__Collected data__.
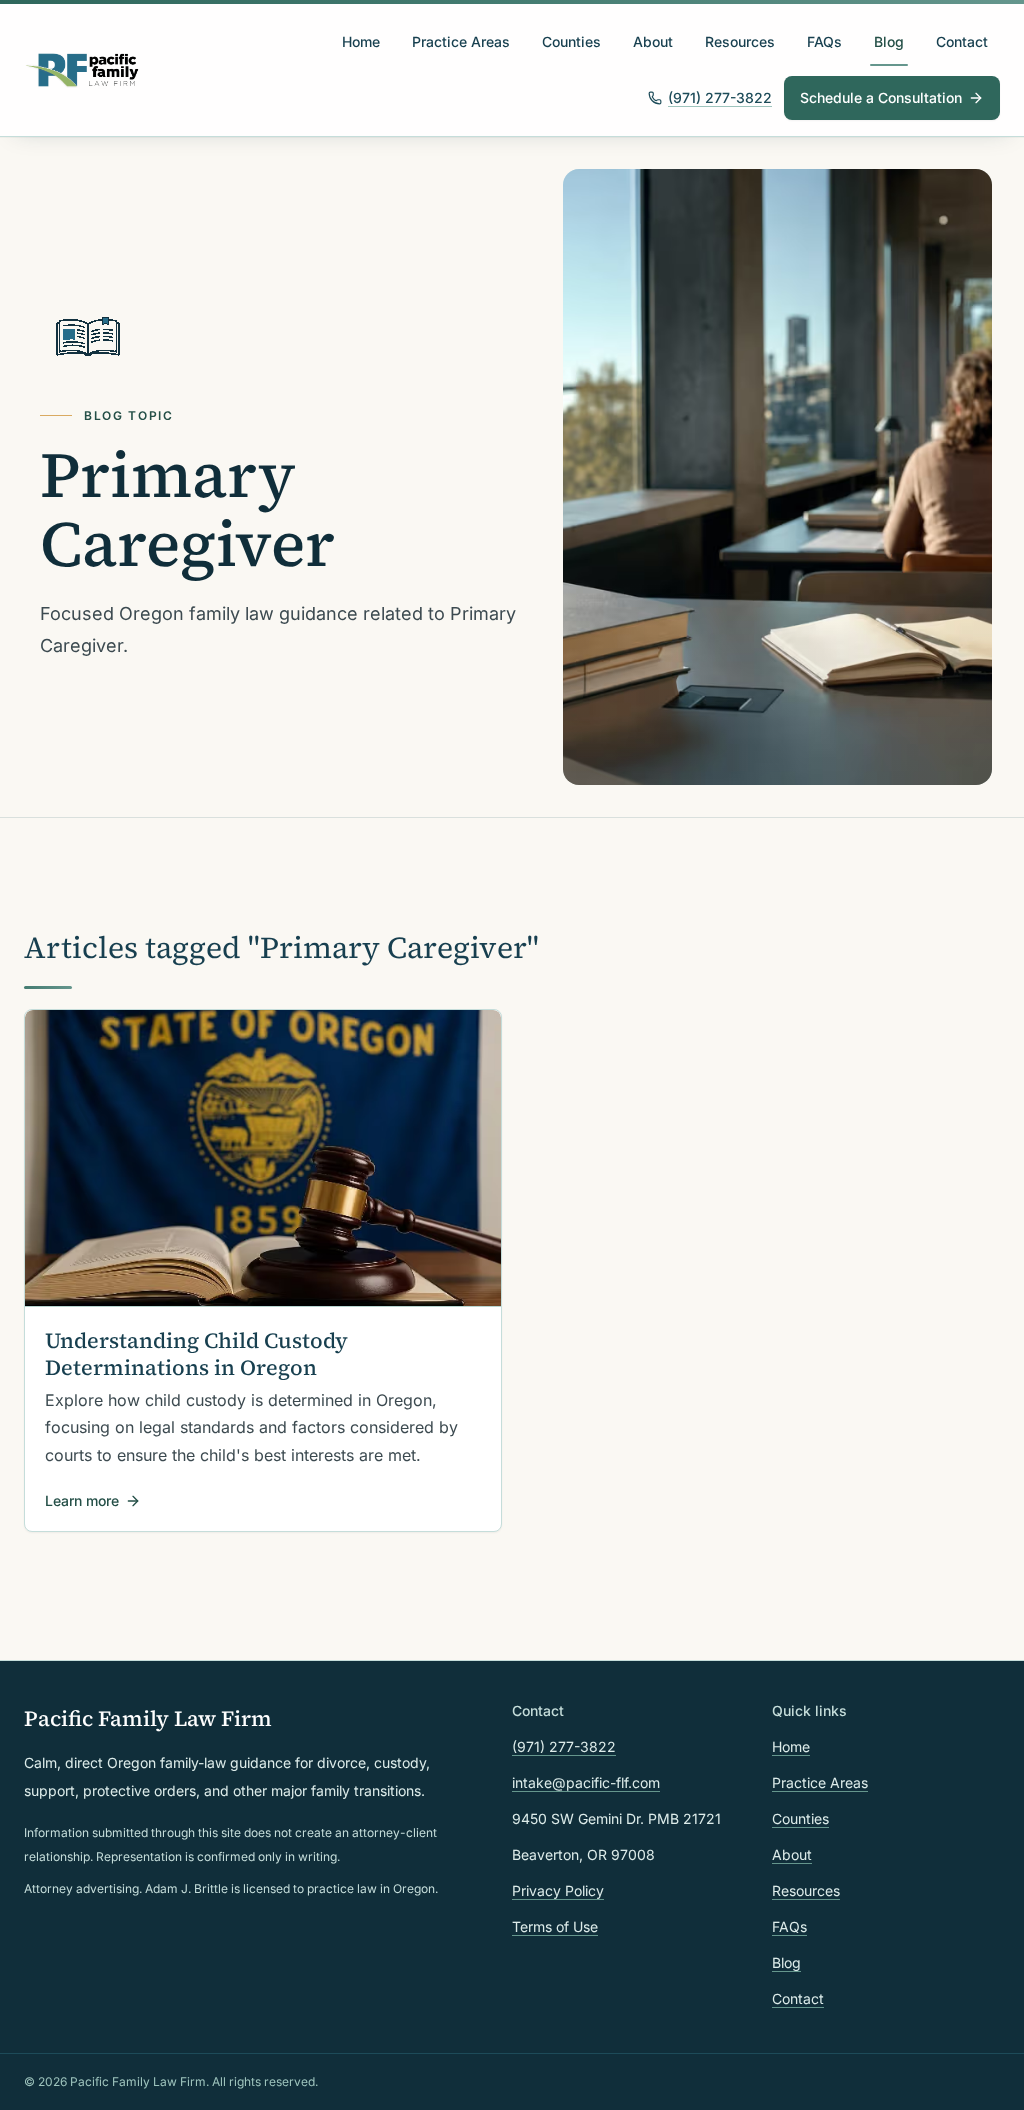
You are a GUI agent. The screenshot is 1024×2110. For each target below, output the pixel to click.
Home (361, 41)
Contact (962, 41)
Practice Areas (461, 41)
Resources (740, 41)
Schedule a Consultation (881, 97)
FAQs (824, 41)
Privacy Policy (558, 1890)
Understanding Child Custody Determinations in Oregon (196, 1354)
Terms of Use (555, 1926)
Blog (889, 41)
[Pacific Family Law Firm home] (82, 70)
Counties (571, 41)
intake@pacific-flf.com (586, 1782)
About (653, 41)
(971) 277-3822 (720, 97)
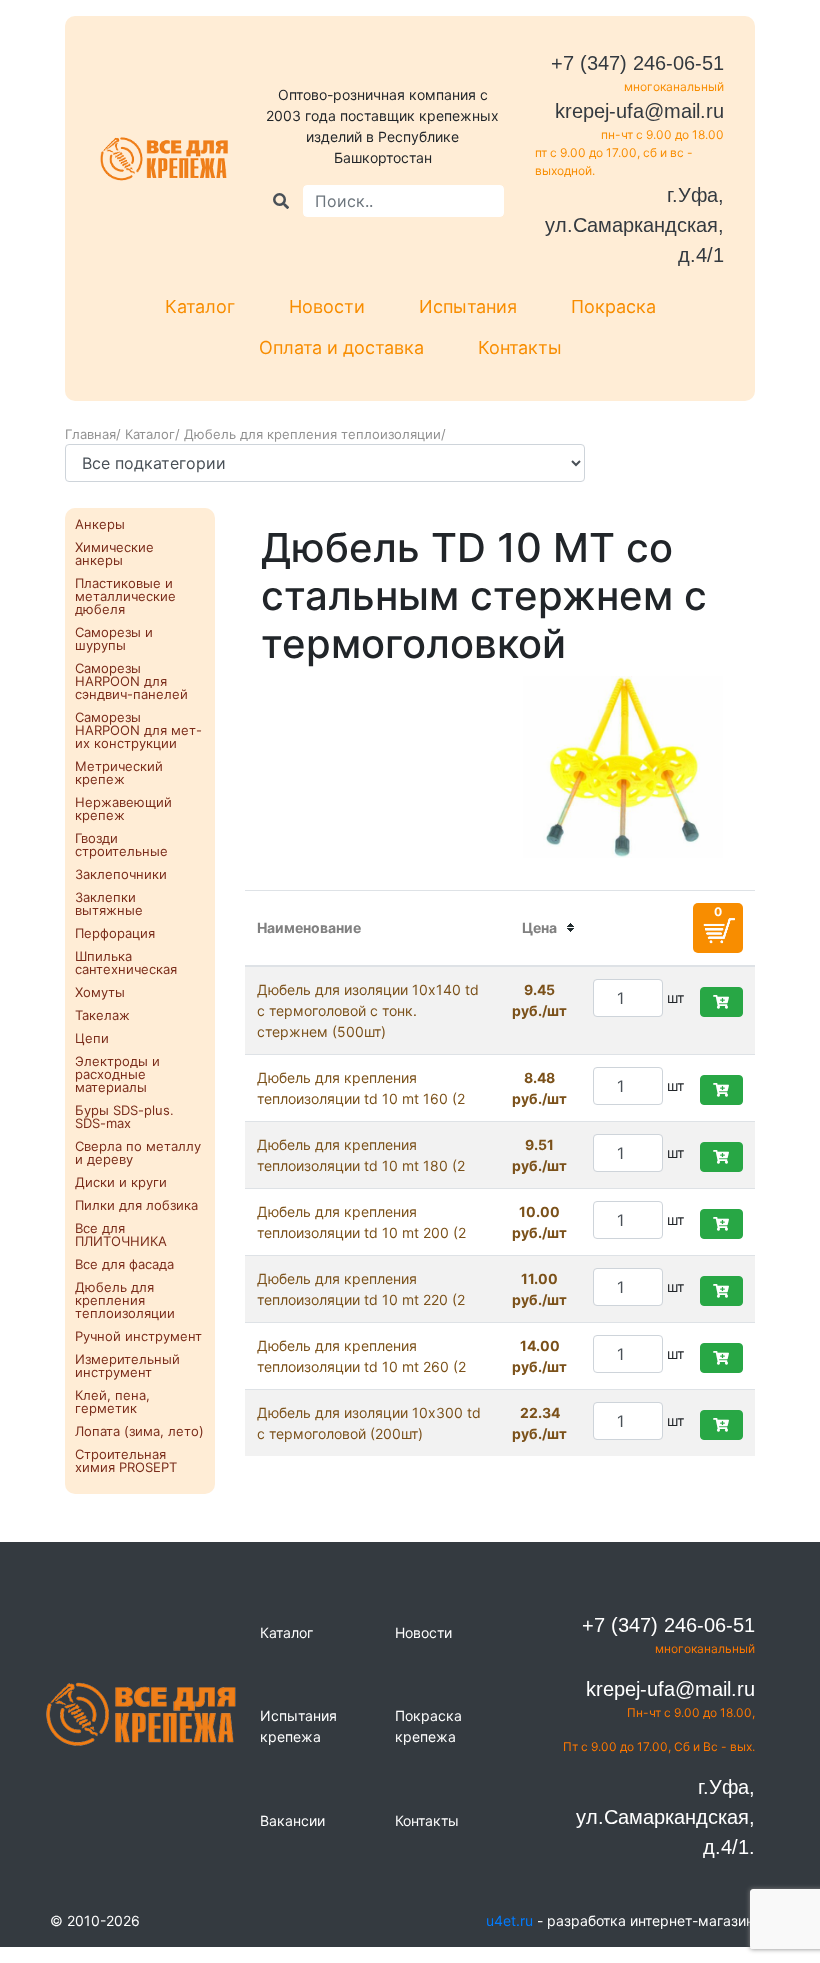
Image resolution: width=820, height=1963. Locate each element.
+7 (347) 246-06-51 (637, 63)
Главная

__Directions__. Copy every line from the records above that contains the word "each".

__Exercise solution__.
You are a GUI agent. The screenshot is 1024×2110. For each target below, output the pixel to click.
Image resolution: width=820, height=1963. Locate each element.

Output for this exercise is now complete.